In producing the play, we were aware that we were walking in the footsteps of giants such as Dimitris Katsoulis, whose Karagiozis puppets are housed by the Victorian Immigration Museum and whose efforts to translate Karagiozis to an Australian environment must be studied and never forgotten. We were also conscious that the sympraxis between the GOCMV educators who conceived of the project and oversaw the minutiae of its execution, the parents such as ourselves, who can variously write, perform, or play music and talented students forms a blueprint for grass-roots, organic, substantive collaboration within our broader community. It encapsulates just how the GOCMV is able to marshal resources and bring people together.
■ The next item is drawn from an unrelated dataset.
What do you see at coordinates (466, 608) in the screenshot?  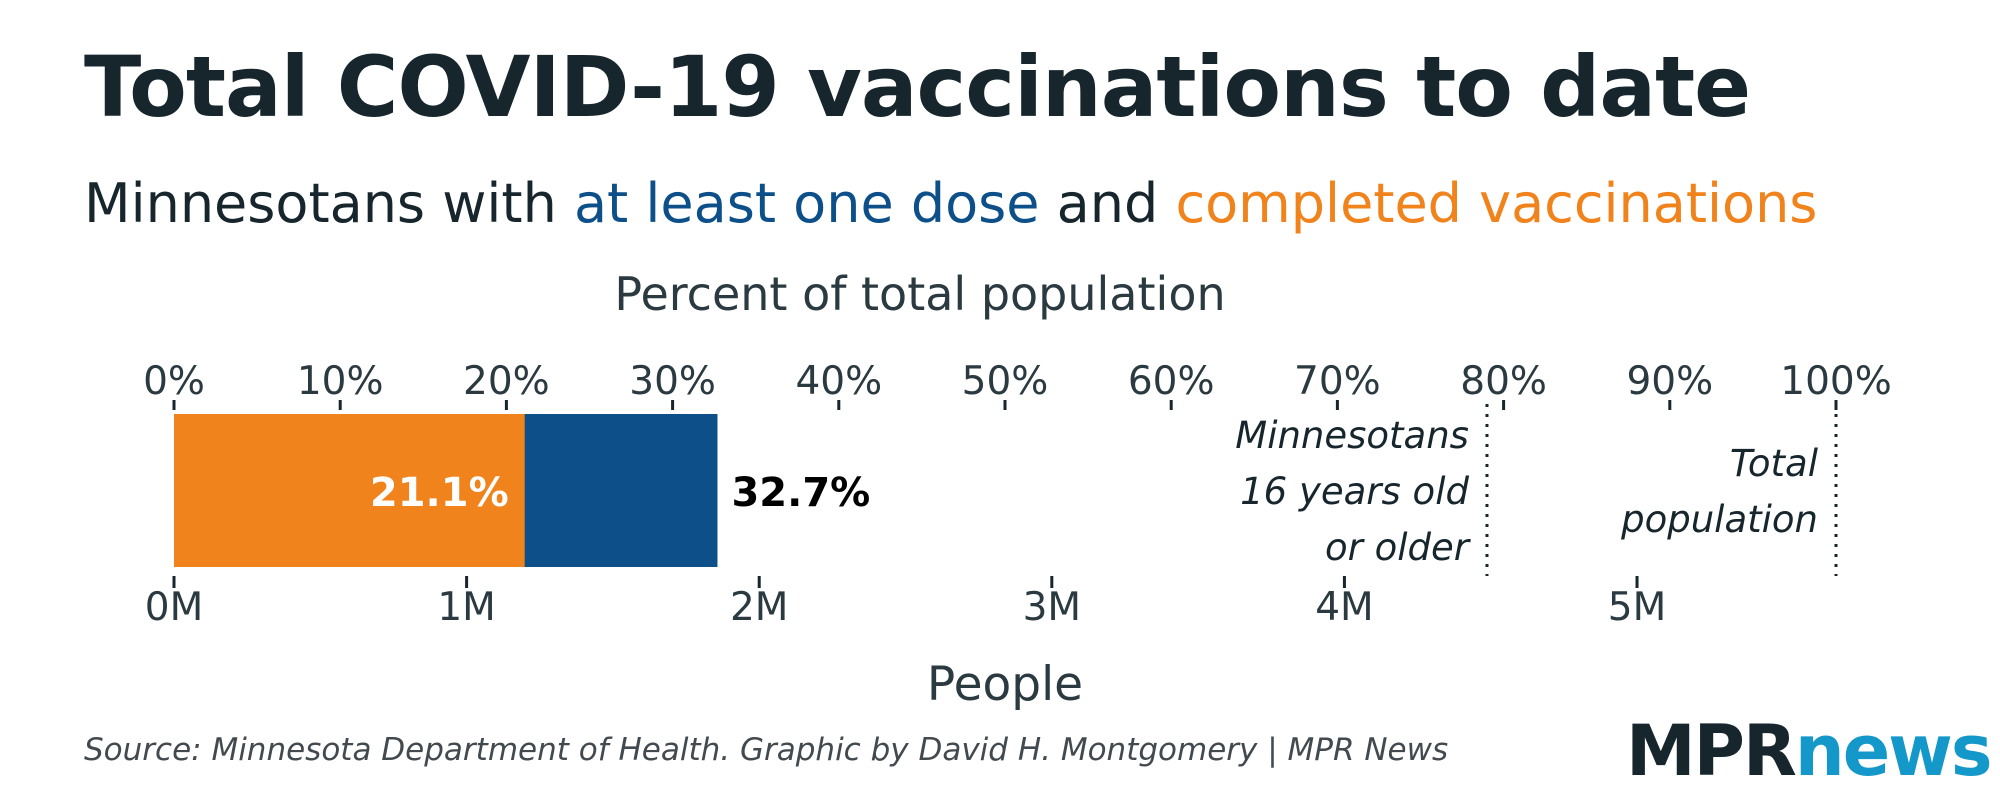 I see `bottom-tick-label: 1M` at bounding box center [466, 608].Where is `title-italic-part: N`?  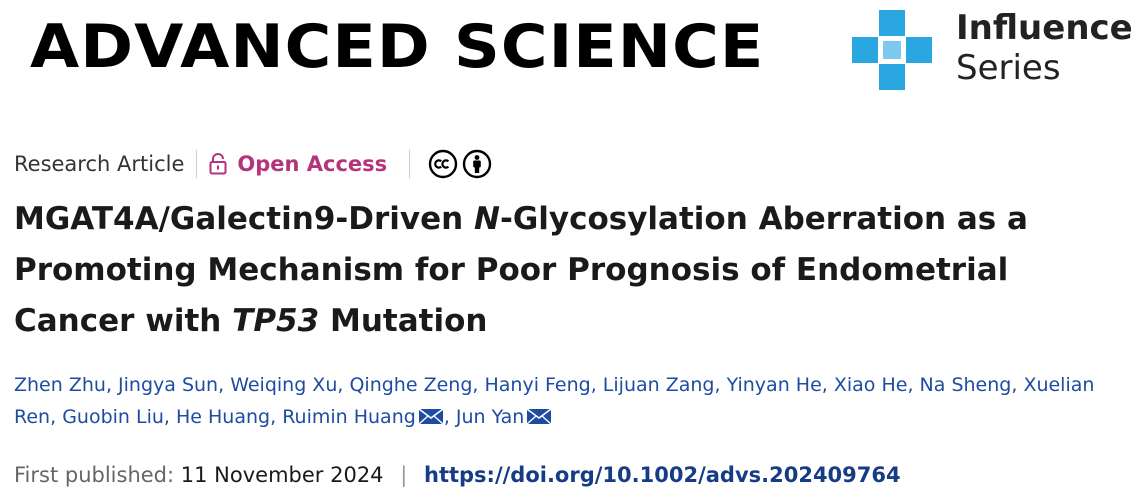 title-italic-part: N is located at coordinates (487, 219).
Ours is a diverse community in which a vast array of interests are represented. In any given week, a large number of events will be held with a social, folkloric or administrative focus. Few of those events will centre upon the most important members of our community: our children. Ours was an event that was not advertised. No dignitaries were invited. There was no opportunity for photographs or speeches. No money was sought from anyone. No one received any praise or glory. Its sole aim was to entertain, delight and teach children, their receptiveness and appreciation being its own incalculable reward. And as the children walked back to their classrooms, yelling «Ε ρε γλέντια» exuberantly, I realised that this was the most fulfilling event within the Greek community, I had ever participated in.